TORONTO, ONTARIO--(Marketwired - Sept. 9, 2015) - Housing starts in Hamilton
Census Metropolitan Area (CMA) were trending up at 1,822 units in August
compared to 1,701 units in July, according to Canada Mortgage and Housing
Corporation (CMHC). The trend is a six month moving average of the monthly
seasonally adjusted annual rates (SAAR)(1) of housing starts.
"The trend in Hamilton CMA total housing starts increased in August 2015,
marking three consecutive monthly increases. This month's increase in the trend
measure was broadly based, with starts of all dwelling types trending up. This
suggests there has been a general recovery from the decline seen during the
first half of the year, particularly for multi-unit housing. Strong job creation
and relatively low mortgage rates continued to support housing demand.

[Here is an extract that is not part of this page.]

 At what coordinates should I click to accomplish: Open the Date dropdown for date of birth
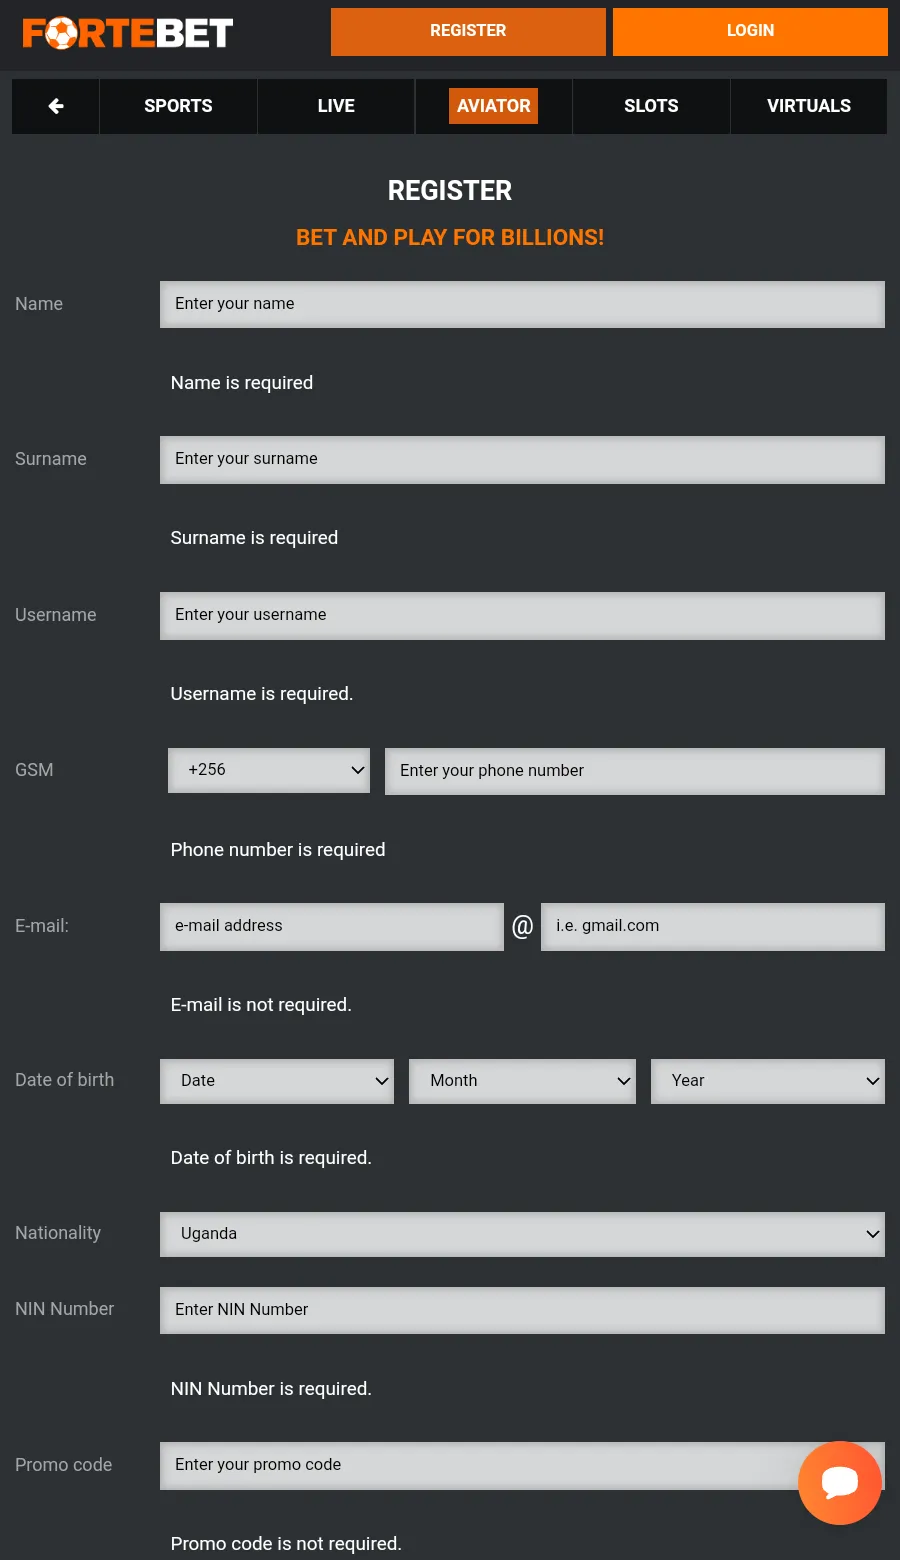pyautogui.click(x=276, y=1081)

Specifically, this August marked the sixth straight month of growth in
Hamilton's total employment," said Abdul Kargbo, CMHC's Senior Market Analyst
for Hamilton and Brantford CMAs.
CMHC uses the trend measure as a complement to the monthly SAAR of housing
starts to account for considerable swings in monthly estimates and obtain a more
complete picture of the state of the housing market. In some situations,
analysing only SAAR data can be misleading in some markets, as they are largely
driven by the multiples segment of the markets which can be quite variable from
one month to the next. The multiples segment includes apartments, rows and
semi-detached homes.
The standalone monthly SAAR was 1,889 units in August, down from 2,615 units
in July, following four consecutive monthly increases. This month's decline in
the SAAR measure could be transitory due to the volatile nature of apartment
starts. Improving employment conditions coupled with low mortgage rates will
translate into higher housing starts in the coming months.
(1) All starts figures in this release, other than actual starts and the
trend estimate, are seasonally adjusted annual rates (SAAR) - that is, monthly
figures adjusted to remove normal seasonal variation and multiplied by 12 to
reflect annual levels. By removing seasonal ups and downs, seasonal adjustment
allows for a comparison from one season to the next and from one month to the
next. Reporting monthly figures at annual rates indicates the annual level of
starts that would be obtained if the monthly pace was maintained for 12 months.
This facilitates comparison of the current pace of activity to annual forecasts
as well as to historical annual levels.